Dal suo punto di vista, il governatore Vincenzo De Luca ci aveva visto lungo quando diceva al sindaco di Agropoli, che tra l’altro ha preso una mazzata clamorosa nella sua città, “fai che cazzo vuoi ma porta 4000 persone a votare sì”. Chi scrive, da irpino e da campano che conosce il linguaggio degli irpini e dei campani, ritiene che le parole di De Luca fossero anche in buona fede.
Ha sbagliato modi, luogo, tempi – questo è sicuro – ma il governatore aveva colto perfettamente il pericolo per il Pd. Il pericolo di una campagna elettorale di facciata. Con sindaci che stavano solo dimostrando di saper organizzare quattro convegni con il parlamentare di turno. Con consiglieri regionali che stavano facendo finta di combattere per la riforma quando la riforma avrebbe messo a rischio parte dei loro privilegi. De Luca ha sbagliato tempi e parole. Ma fondamentalmente, nella famosa riunione dell’hotel Ramada coi 300 sindaci, aveva detto una cosa semplice semplice.
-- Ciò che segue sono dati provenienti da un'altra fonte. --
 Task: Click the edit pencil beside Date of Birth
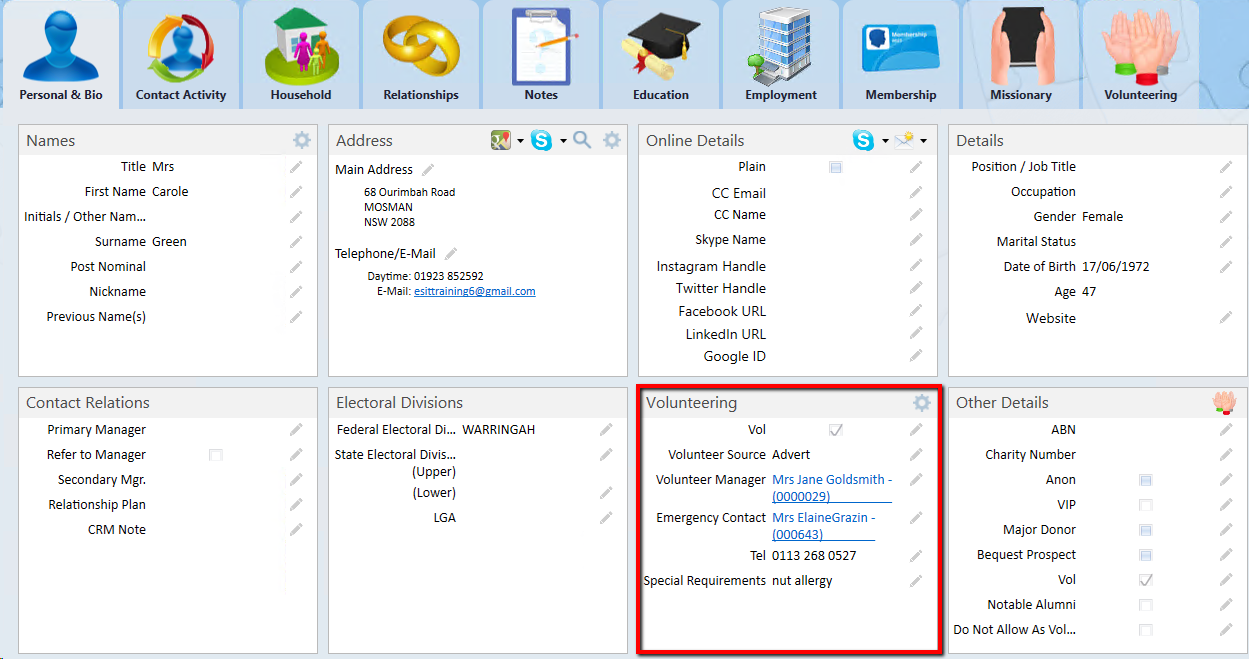click(1226, 267)
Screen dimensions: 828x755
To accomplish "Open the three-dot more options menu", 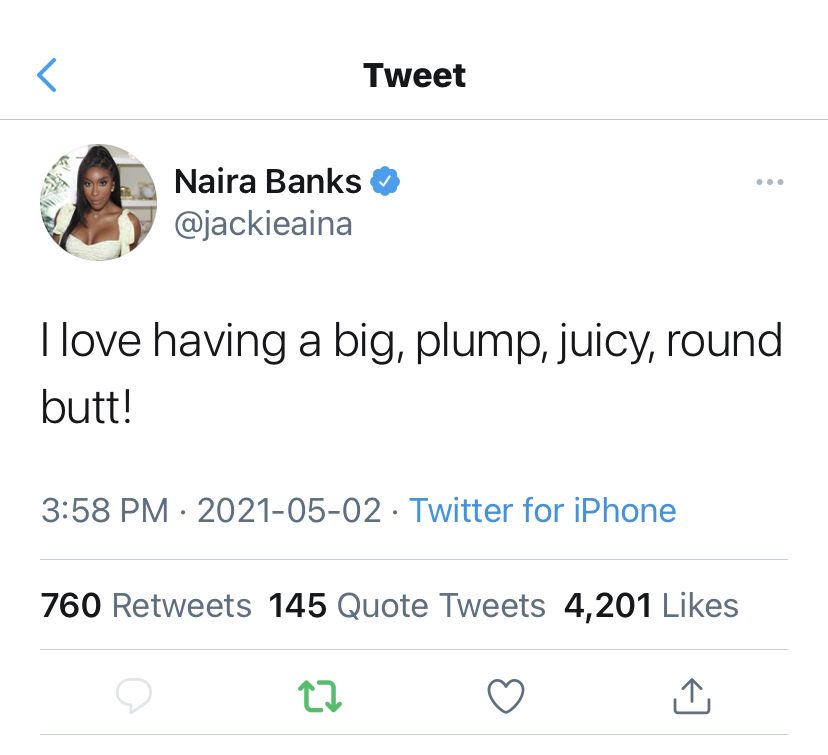I will pyautogui.click(x=769, y=182).
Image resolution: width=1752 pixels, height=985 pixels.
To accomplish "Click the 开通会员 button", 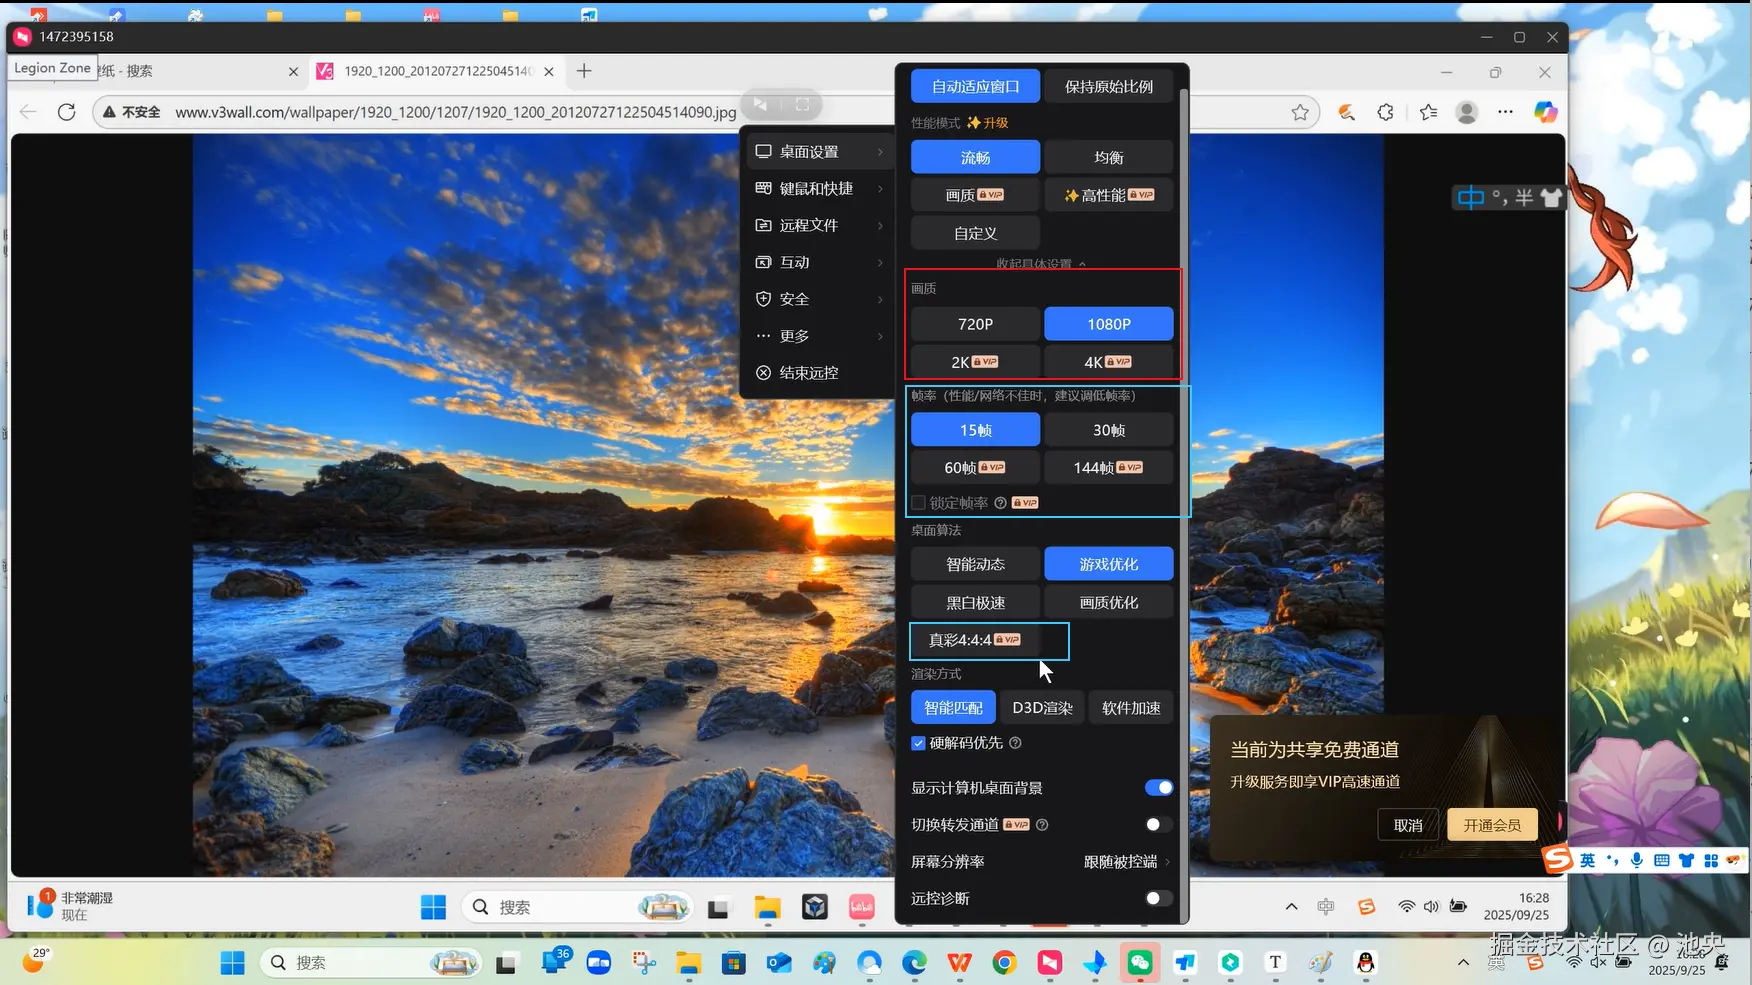I will point(1492,825).
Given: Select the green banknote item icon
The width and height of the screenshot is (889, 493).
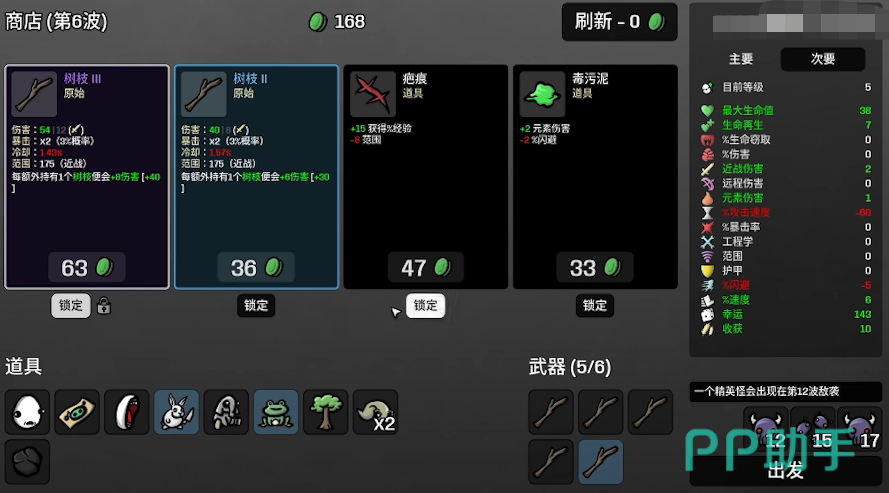Looking at the screenshot, I should [77, 412].
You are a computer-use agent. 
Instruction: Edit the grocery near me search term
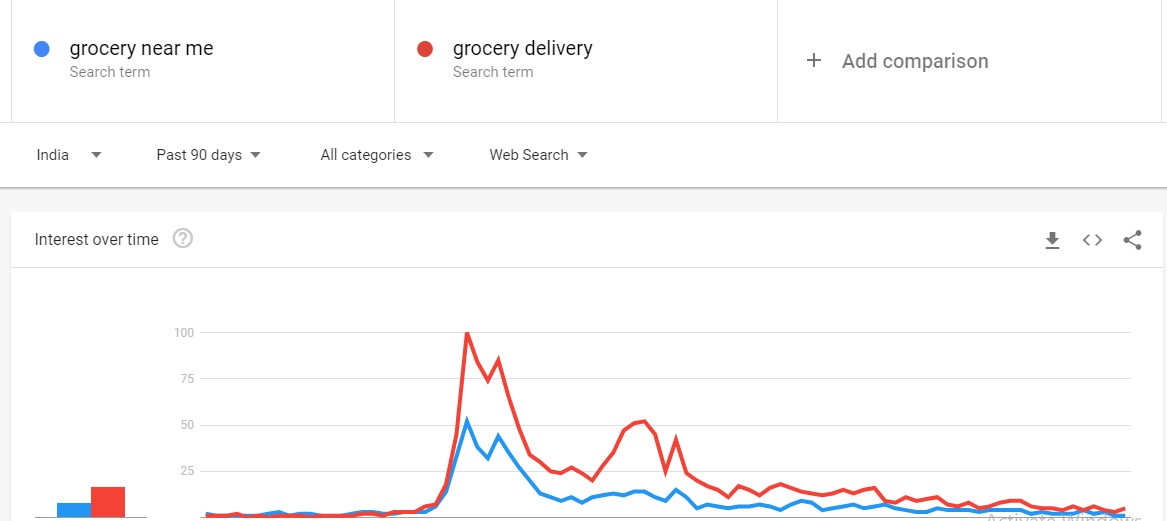pyautogui.click(x=141, y=48)
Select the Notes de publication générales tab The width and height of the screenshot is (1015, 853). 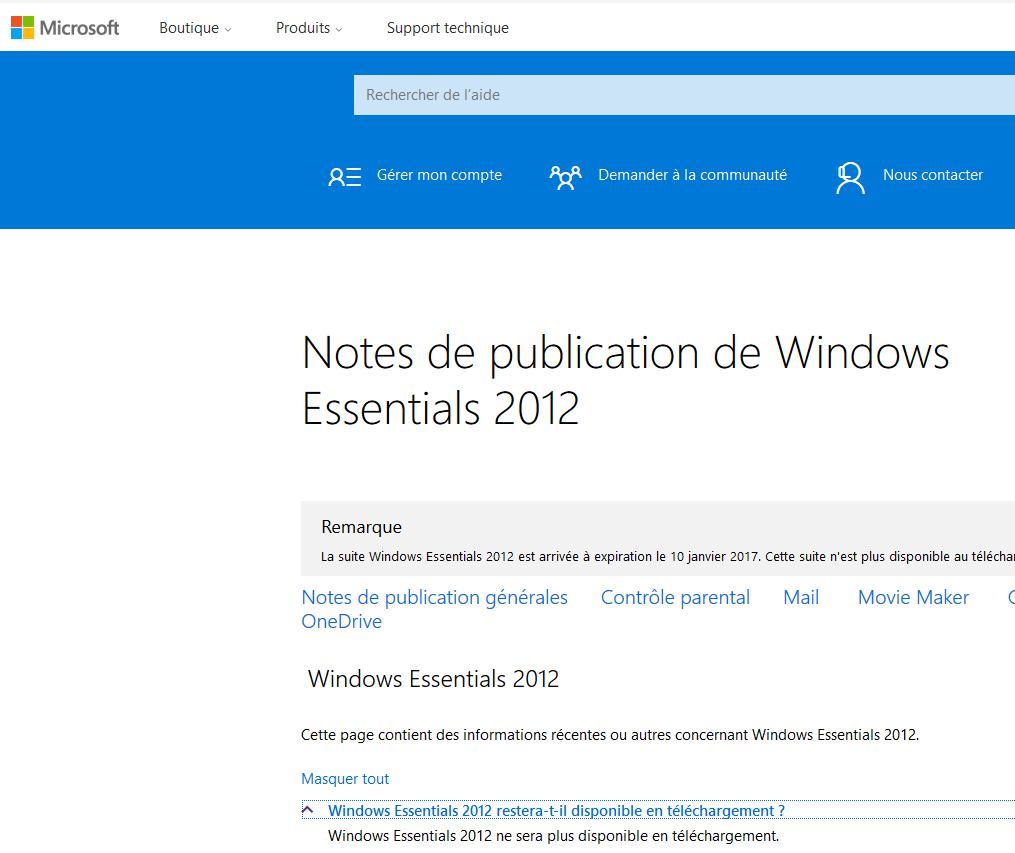coord(434,597)
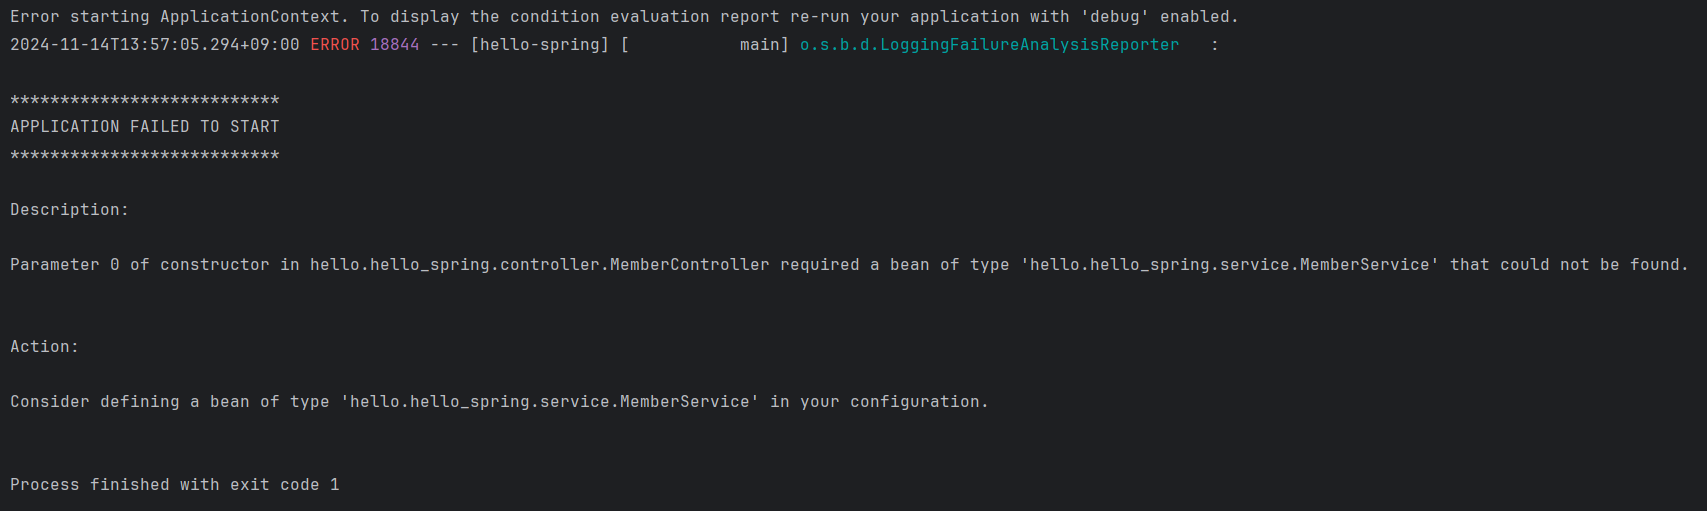The height and width of the screenshot is (511, 1707).
Task: Click 'Parameter 0 of constructor' text
Action: (139, 265)
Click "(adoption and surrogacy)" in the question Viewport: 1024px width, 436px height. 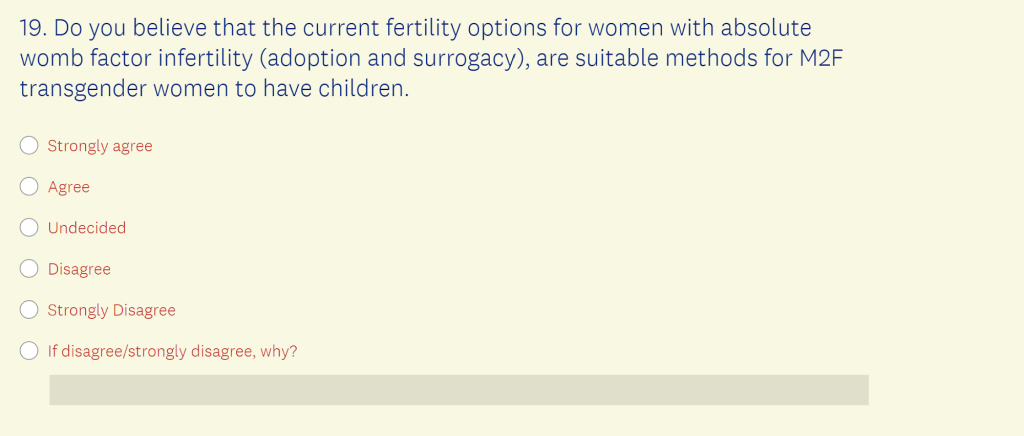click(393, 59)
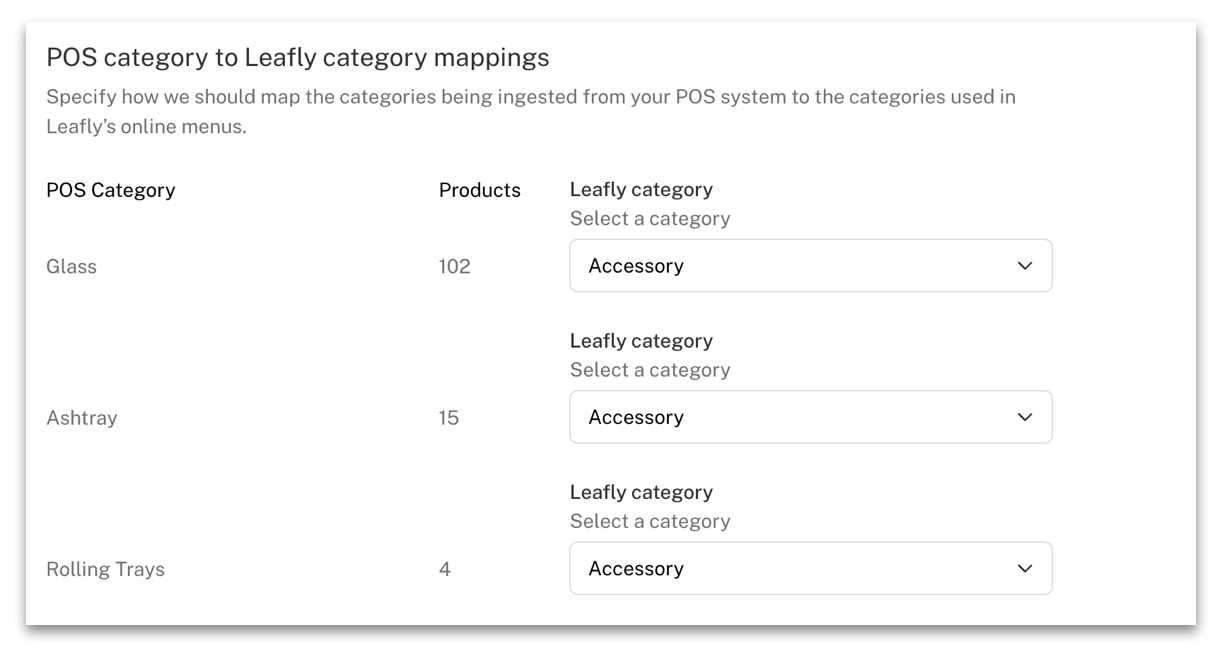Click the Select a category hint above the first dropdown
Viewport: 1232px width, 654px height.
[x=650, y=218]
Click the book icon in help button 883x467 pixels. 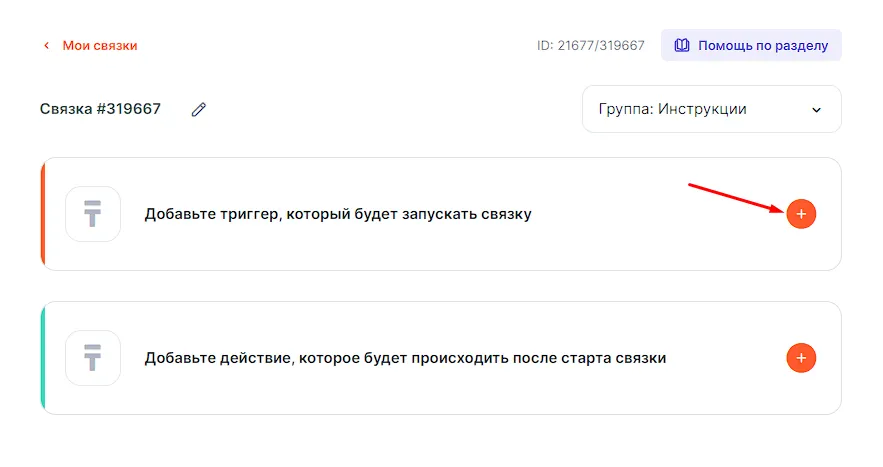coord(682,46)
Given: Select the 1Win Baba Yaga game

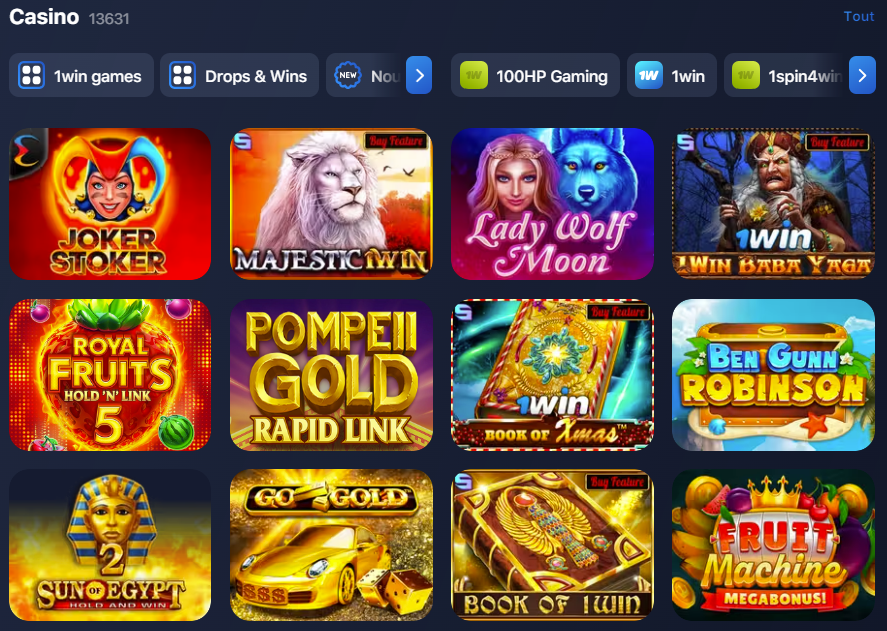Looking at the screenshot, I should [773, 204].
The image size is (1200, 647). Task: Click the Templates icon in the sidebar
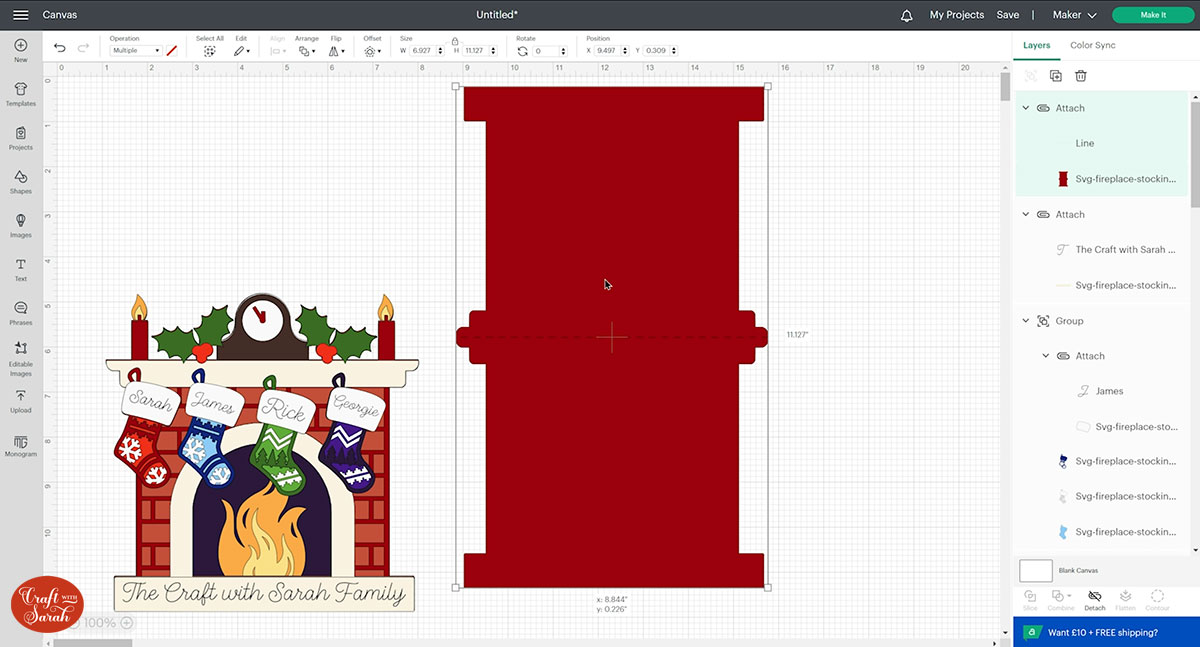click(20, 90)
Tradotto in diplomatichese: “Cari sindaci, dovete condurre una campagna elettorale come quella delle vostre elezioni amministrative “.
Così non è stato, anche nell’Irpinia dove il sì è andato un po’ meglio che a Napoli ma comunque male, malissimo. Una catastrofe per il Pd. Anche nella Lioni della presidente del Consiglio regionale Rosetta D’Amelio (un incredibile 60 a 40 per il no). Anche in altri comuni amministrati dal Pd, da Sant’Angelo dei Lombardi a Villamaina. Paradossalmente il sì è andato molto meglio a Nusco raccogliendo un ragguardevole 46 per cento. Con tutto De Mita! I convegnucoli del Pd sparsi per l’Irpinia e le altre province erano blandi e inutili, soprattutto quando i riferimenti sul piano locale rappresentavano il 5% dei contenuti totali. Soprattutto perché dovevano essere affiancati da attività sul campo, porta a porta. Per le strade, per i mercati: sempre, ogni giorno.
Invece una campagna elettorale di facciata, fighetta. Molto “hipster”, per usare un termine in voga. Fatta di manifesti dalle belle grafiche, tweet a seguire e raccolte fotografiche Facebook. E basta. E il risultato parla chiaro. Il “no” ha fatto poco di più, e questo sarà oggetto di altra analisi. Ma chi doveva spingere sull’acceleratore erano i proponenti; quindi il segretario del Pd, Matteo Renzi, quindi il Pd nelle sue declinazioni territoriali. Anche e soprattutto in una Regione col governatore. Anche nell’Irpinia dai millemila sindaci. Quei sindaci, quei riferimenti territoriali o sovra-territoriali, che mai hanno pensato di sudare per raggiungere il risultato.